(Exercise inputs begins)

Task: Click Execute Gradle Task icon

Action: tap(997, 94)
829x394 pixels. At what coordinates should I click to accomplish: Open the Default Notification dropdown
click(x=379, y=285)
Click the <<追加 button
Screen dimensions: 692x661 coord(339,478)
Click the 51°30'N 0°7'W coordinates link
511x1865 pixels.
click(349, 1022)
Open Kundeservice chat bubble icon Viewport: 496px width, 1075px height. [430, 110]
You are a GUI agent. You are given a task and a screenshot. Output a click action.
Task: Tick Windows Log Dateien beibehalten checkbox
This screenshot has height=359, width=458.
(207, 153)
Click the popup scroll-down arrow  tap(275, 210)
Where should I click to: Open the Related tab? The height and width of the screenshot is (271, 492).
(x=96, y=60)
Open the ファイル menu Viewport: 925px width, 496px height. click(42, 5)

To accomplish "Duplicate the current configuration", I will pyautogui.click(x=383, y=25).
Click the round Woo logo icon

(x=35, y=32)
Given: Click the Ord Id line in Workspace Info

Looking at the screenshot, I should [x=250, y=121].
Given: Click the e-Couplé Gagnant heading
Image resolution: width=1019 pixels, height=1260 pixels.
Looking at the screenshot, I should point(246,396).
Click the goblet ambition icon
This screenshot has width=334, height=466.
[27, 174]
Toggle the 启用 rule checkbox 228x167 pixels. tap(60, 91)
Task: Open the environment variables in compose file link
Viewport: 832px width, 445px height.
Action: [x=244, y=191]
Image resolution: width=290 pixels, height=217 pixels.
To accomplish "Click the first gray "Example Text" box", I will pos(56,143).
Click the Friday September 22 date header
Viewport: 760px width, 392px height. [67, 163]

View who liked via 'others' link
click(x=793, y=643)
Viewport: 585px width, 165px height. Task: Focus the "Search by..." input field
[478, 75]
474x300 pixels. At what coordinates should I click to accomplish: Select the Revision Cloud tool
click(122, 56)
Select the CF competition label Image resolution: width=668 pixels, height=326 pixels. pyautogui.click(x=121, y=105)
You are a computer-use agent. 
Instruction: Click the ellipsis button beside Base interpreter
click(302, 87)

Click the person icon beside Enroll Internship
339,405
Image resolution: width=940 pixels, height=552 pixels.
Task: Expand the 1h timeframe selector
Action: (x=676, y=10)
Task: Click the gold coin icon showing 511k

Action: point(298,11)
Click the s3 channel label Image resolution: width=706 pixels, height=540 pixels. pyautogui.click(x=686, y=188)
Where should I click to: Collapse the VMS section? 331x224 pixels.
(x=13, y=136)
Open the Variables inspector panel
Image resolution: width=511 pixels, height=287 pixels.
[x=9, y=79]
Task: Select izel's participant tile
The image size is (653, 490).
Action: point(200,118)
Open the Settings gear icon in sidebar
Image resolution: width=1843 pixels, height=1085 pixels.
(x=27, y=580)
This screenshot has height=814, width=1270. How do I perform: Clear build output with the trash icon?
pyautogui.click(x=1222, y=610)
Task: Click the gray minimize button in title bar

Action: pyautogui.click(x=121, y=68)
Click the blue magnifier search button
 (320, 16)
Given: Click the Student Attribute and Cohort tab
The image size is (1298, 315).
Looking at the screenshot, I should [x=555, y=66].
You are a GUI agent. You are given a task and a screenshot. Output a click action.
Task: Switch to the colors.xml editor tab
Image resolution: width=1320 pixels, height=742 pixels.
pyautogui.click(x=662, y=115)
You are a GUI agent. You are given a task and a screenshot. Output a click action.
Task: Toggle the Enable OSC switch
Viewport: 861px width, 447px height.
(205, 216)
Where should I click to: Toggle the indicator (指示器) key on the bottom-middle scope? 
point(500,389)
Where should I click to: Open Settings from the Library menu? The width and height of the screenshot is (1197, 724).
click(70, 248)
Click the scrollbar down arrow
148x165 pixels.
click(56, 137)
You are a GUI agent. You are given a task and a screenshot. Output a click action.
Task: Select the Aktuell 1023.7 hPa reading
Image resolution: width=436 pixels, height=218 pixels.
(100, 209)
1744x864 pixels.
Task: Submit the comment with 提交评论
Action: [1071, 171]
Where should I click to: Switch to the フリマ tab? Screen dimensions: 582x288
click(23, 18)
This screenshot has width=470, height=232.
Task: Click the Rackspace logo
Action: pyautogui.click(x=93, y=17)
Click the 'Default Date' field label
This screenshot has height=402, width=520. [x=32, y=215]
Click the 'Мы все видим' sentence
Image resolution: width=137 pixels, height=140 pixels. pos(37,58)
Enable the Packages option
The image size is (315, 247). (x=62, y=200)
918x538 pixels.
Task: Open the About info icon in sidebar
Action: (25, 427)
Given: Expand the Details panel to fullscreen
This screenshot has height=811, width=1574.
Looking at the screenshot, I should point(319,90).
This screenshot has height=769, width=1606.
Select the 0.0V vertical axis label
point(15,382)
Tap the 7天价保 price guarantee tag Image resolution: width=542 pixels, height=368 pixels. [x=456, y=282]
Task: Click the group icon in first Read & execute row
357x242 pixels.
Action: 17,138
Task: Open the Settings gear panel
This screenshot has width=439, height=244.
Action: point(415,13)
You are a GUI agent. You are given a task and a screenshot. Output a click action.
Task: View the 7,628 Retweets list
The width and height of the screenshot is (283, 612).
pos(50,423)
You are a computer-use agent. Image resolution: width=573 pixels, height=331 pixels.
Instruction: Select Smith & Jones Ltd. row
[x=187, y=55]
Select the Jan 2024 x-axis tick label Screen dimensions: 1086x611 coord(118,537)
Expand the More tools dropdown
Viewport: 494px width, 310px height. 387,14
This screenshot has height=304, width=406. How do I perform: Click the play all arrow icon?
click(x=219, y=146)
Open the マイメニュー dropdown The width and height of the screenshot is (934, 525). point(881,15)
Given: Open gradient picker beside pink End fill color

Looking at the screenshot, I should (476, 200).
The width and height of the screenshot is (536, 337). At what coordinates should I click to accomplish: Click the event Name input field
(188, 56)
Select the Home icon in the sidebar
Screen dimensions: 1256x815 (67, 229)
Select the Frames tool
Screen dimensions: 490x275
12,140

(Exercise inputs ends)

What needs to be done:
Exact copies of all the records are required.

Answer section:
Task: Click Execute Gradle Task icon

Action: tap(997, 94)
829x394 pixels. At what coordinates should I click to accomplish: Open the Default Notification dropdown
click(x=379, y=285)
Click the <<追加 button
Screen dimensions: 692x661 coord(339,478)
Click the 51°30'N 0°7'W coordinates link
511x1865 pixels.
click(349, 1022)
Open Kundeservice chat bubble icon Viewport: 496px width, 1075px height. [430, 110]
You are a GUI agent. You are given a task and a screenshot. Output a click action.
Task: Tick Windows Log Dateien beibehalten checkbox
This screenshot has height=359, width=458.
(207, 153)
Click the popup scroll-down arrow  tap(275, 210)
Where should I click to: Open the Related tab? The height and width of the screenshot is (271, 492).
(x=96, y=60)
Open the ファイル menu Viewport: 925px width, 496px height. click(42, 5)

To accomplish "Duplicate the current configuration", I will pyautogui.click(x=383, y=25).
Click the round Woo logo icon

(x=35, y=32)
Given: Click the Ord Id line in Workspace Info

Looking at the screenshot, I should [x=250, y=121].
Given: Click the e-Couplé Gagnant heading
Image resolution: width=1019 pixels, height=1260 pixels.
Looking at the screenshot, I should point(246,396).
Click the goblet ambition icon
This screenshot has width=334, height=466.
[27, 174]
Toggle the 启用 rule checkbox 228x167 pixels. tap(60, 91)
Task: Open the environment variables in compose file link
Viewport: 832px width, 445px height.
Action: [x=244, y=191]
Image resolution: width=290 pixels, height=217 pixels.
To accomplish "Click the first gray "Example Text" box", I will pos(56,143).
Click the Friday September 22 date header
Viewport: 760px width, 392px height. [67, 163]

View who liked via 'others' link
click(x=793, y=643)
Viewport: 585px width, 165px height. Task: Focus the "Search by..." input field
[478, 75]
474x300 pixels. At what coordinates should I click to accomplish: Select the Revision Cloud tool
click(122, 56)
Select the CF competition label Image resolution: width=668 pixels, height=326 pixels. pyautogui.click(x=121, y=105)
You are a computer-use agent. 
Instruction: Click the ellipsis button beside Base interpreter
click(302, 87)

Click the person icon beside Enroll Internship
339,405
Image resolution: width=940 pixels, height=552 pixels.
Task: Expand the 1h timeframe selector
Action: (x=676, y=10)
Task: Click the gold coin icon showing 511k

Action: point(298,11)
Click the s3 channel label Image resolution: width=706 pixels, height=540 pixels. pyautogui.click(x=686, y=188)
Where should I click to: Collapse the VMS section? 331x224 pixels.
(x=13, y=136)
Open the Variables inspector panel
Image resolution: width=511 pixels, height=287 pixels.
[x=9, y=79]
Task: Select izel's participant tile
The image size is (653, 490).
Action: point(200,118)
Open the Settings gear icon in sidebar
Image resolution: width=1843 pixels, height=1085 pixels.
(x=27, y=580)
This screenshot has height=814, width=1270. How do I perform: Clear build output with the trash icon?
pyautogui.click(x=1222, y=610)
Task: Click the gray minimize button in title bar

Action: pyautogui.click(x=121, y=68)
Click the blue magnifier search button
 (320, 16)
Given: Click the Student Attribute and Cohort tab
The image size is (1298, 315).
Looking at the screenshot, I should [x=555, y=66].
You are a GUI agent. You are given a task and a screenshot. Output a click action.
Task: Switch to the colors.xml editor tab
Image resolution: width=1320 pixels, height=742 pixels.
pyautogui.click(x=662, y=115)
You are a GUI agent. You are given a task and a screenshot. Output a click action.
Task: Toggle the Enable OSC switch
Viewport: 861px width, 447px height.
(205, 216)
Where should I click to: Toggle the indicator (指示器) key on the bottom-middle scope? 
point(500,389)
Where should I click to: Open Settings from the Library menu? The width and height of the screenshot is (1197, 724).
click(70, 248)
Click the scrollbar down arrow
148x165 pixels.
click(56, 137)
You are a GUI agent. You are given a task and a screenshot. Output a click action.
Task: Select the Aktuell 1023.7 hPa reading
Image resolution: width=436 pixels, height=218 pixels.
(100, 209)
1744x864 pixels.
Task: Submit the comment with 提交评论
Action: [1071, 171]
Where should I click to: Switch to the フリマ tab? Screen dimensions: 582x288
click(23, 18)
This screenshot has width=470, height=232.
Task: Click the Rackspace logo
Action: pyautogui.click(x=93, y=17)
Click the 'Default Date' field label
This screenshot has height=402, width=520. [x=32, y=215]
Click the 'Мы все видим' sentence
Image resolution: width=137 pixels, height=140 pixels. pos(37,58)
Enable the Packages option
The image size is (315, 247). (x=62, y=200)
918x538 pixels.
Task: Open the About info icon in sidebar
Action: (25, 427)
Given: Expand the Details panel to fullscreen
This screenshot has height=811, width=1574.
Looking at the screenshot, I should point(319,90).
This screenshot has height=769, width=1606.
Select the 0.0V vertical axis label
point(15,382)
Tap the 7天价保 price guarantee tag Image resolution: width=542 pixels, height=368 pixels. [x=456, y=282]
Task: Click the group icon in first Read & execute row
357x242 pixels.
Action: 17,138
Task: Open the Settings gear panel
This screenshot has width=439, height=244.
Action: point(415,13)
You are a GUI agent. You are given a task and a screenshot. Output a click action.
Task: View the 7,628 Retweets list
The width and height of the screenshot is (283, 612).
pos(50,423)
You are a computer-use agent. Image resolution: width=573 pixels, height=331 pixels.
Instruction: Select Smith & Jones Ltd. row
[x=187, y=55]
Select the Jan 2024 x-axis tick label Screen dimensions: 1086x611 coord(118,537)
Expand the More tools dropdown
Viewport: 494px width, 310px height. 387,14
This screenshot has height=304, width=406. How do I perform: Click the play all arrow icon?
click(x=219, y=146)
Open the マイメニュー dropdown The width and height of the screenshot is (934, 525). point(881,15)
Given: Open gradient picker beside pink End fill color

Looking at the screenshot, I should (476, 200).
The width and height of the screenshot is (536, 337). At what coordinates should I click to accomplish: Click the event Name input field
(188, 56)
Select the Home icon in the sidebar
Screen dimensions: 1256x815 (67, 229)
Select the Frames tool
Screen dimensions: 490x275
12,140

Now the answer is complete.